Summary of Work: Elastic Force

Goals

1. Grasp that the work done by an elastic force stems from Hooke's Law.

2. Calculate the work of the elastic force using the formula W = kx²/2.

3. Connect the concepts of elastic force and work to real-world job applications.

4. Develop practical skills in working with elastic materials.

Contextualization

Throughout history, our understanding of forces and motion has enabled incredible achievements. A prime example is the use of bows and arrows, where elastic force is vital to how the bow functions. The energy stored in the bowstring, when drawn back, transforms into work that sends the arrow flying, which was crucial for hunting and warfare in ancient times. Today, elastic force remains essential, from the design of springs in our vehicles to building structures that can withstand earthquakes.

Subject Relevance

To Remember!

Hooke's Law

Hooke's Law states that the force needed to stretch or compress a spring is directly proportional to how much the spring is stretched or compressed. In mathematical terms, it’s expressed as F = -kx, where F represents the applied force, k is the spring's elastic constant, and x is how much the spring is deformed.

• The elastic constant (k) varies based on the material and structure of the spring.

• The elastic force is a restoring force that always acts in the opposite direction of the deformation.

• Hooke's Law only applies to elastic deformations, where the spring returns to its original shape after the force is removed.

Elastic Force

The elastic force is the force that an elastic material—like a spring or rubber band—exerts to revert back to its original shape after being deformed.
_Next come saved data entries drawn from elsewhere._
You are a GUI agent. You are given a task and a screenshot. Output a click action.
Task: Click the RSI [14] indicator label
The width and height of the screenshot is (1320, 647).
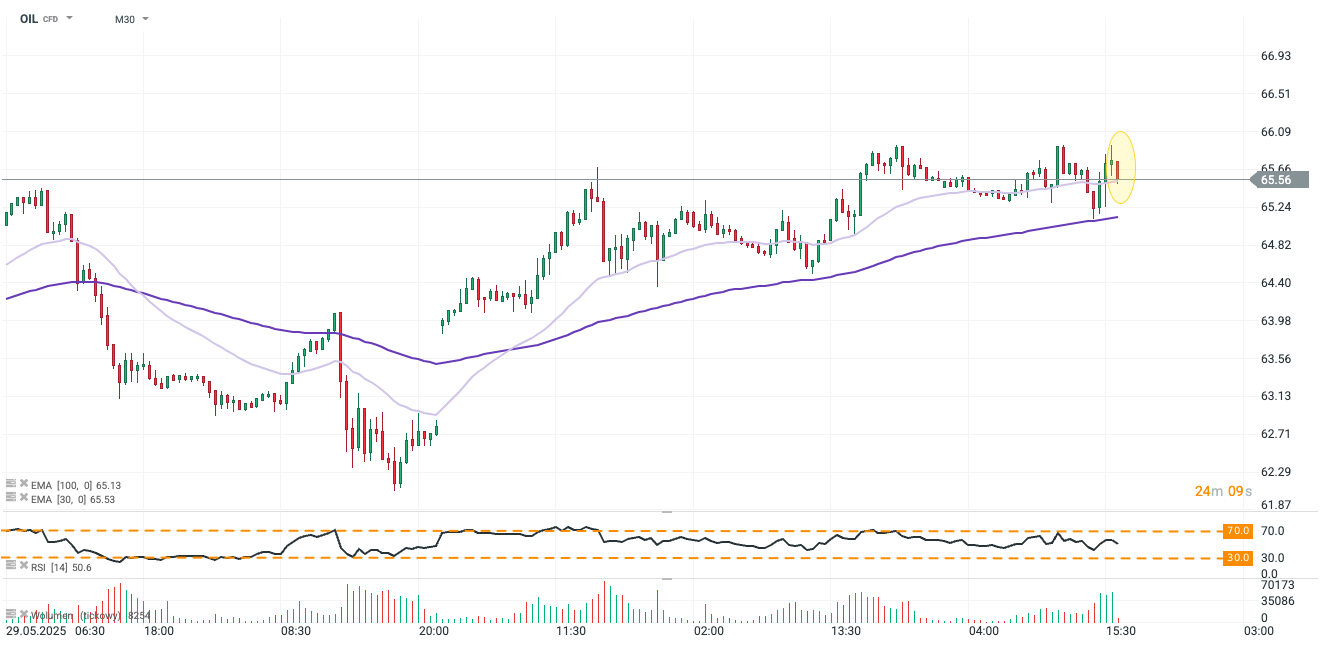[48, 567]
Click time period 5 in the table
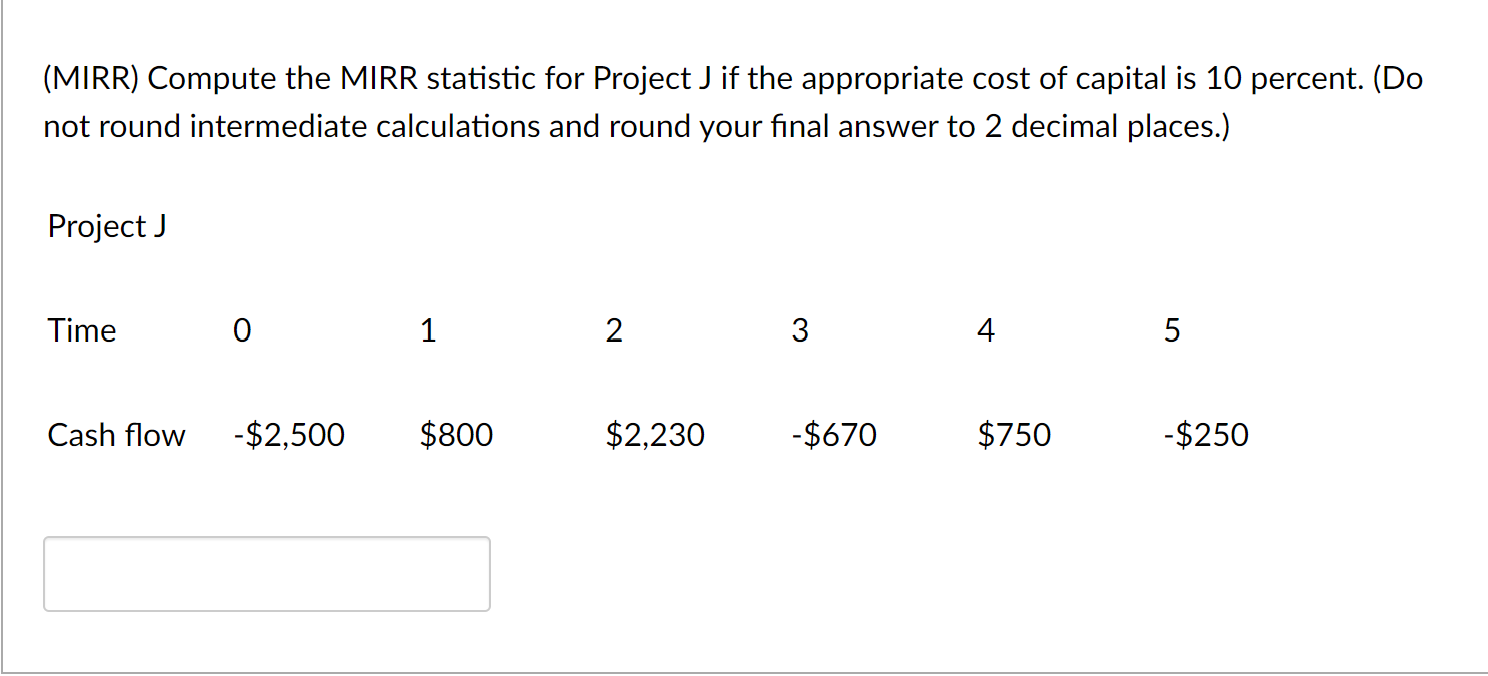 [x=1172, y=331]
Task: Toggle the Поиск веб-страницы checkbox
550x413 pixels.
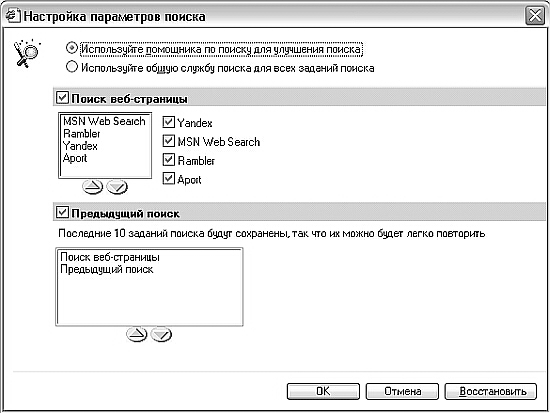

This force relates directly to the deformation experienced by the material, as outlined by Hooke's Law.

• The elastic force is a conservative force, meaning that the work it does is dependent only on the starting and ending points of deformation.

• It can either compress or stretch the material, depending on how it is being manipulated.

• This principle serves as the basis for many devices, such as car shocks and spring scales.

Work Done by an Elastic Force

The work done by an elastic force represents the energy transferred to an object by that force during displacement. This is calculated using the formula W = kx²/2, where W stands for work, k is the elastic constant, and x is the deformation of the material.

• The work conducted by an elastic force can be either positive or negative, depending on the deformation's direction in relation to the applied force.

• This stored energy can be released later, as seen in trampolines or bows.

• The W = kx²/2 formula is derived from integrating the elastic force over the deformation.

Practical Applications

• In automotive engineering, springs are vital in suspension systems to absorb shocks for a smoother ride.

• In civil engineering, elastic materials are utilized to create structures that can absorb and dissipate energy from earthquakes, making buildings more resilient.

• In product design, Hooke's Law is applied to craft ergonomic and durable items, such as toys, sports gear, and medical devices.

Key Terms

• Hooke's Law: The principle that defines the linear relationship between the force applied to an elastic material and the resulting deformation.

• Elastic Force: The restoring force that an elastic material applies to return to its original shape after deformation.

• Work: The energy transferred to an object by a force acting over a distance, in the case of elastic force calculated using the formula W = kx²/2.

• Elastic Constant (k): A parameter that defines the stiffness of an elastic material, indicating how much force is needed to deform it by a unit length.

Questions for Reflections

• How can understanding elastic force and Hooke's Law influence the creation of new products and technologies?

• What challenges and limitations arise in applying Hooke's Law in real-world scenarios, such as building earthquake-resistant structures?

• In what ways could knowing how to calculate the work done by an elastic force benefit various careers?

Practical Challenge: Building an Elastic Force Meter

This mini-challenge is designed to reinforce understanding of Hooke's Law and elastic force by constructing a simple measuring device.

Instructions

• Form groups of 3-4 people.

• Gather materials: rubber bands, a ruler, small weights (like coins), paper, and a pen for notes.

• Secure one rubber band at one end of the ruler.

• Attach a weight at the other end of the rubber band and measure the rubber band’s extension using the ruler.

• Record both the initial extension and the final extension of the rubber band.

• Repeat the experiment by adding more weights and document the new extensions.

• Calculate the elastic constant (k) of the rubber band based on your measurements.

• Use the formula W = kx²/2 to find the work done by the elastic force for each measurement.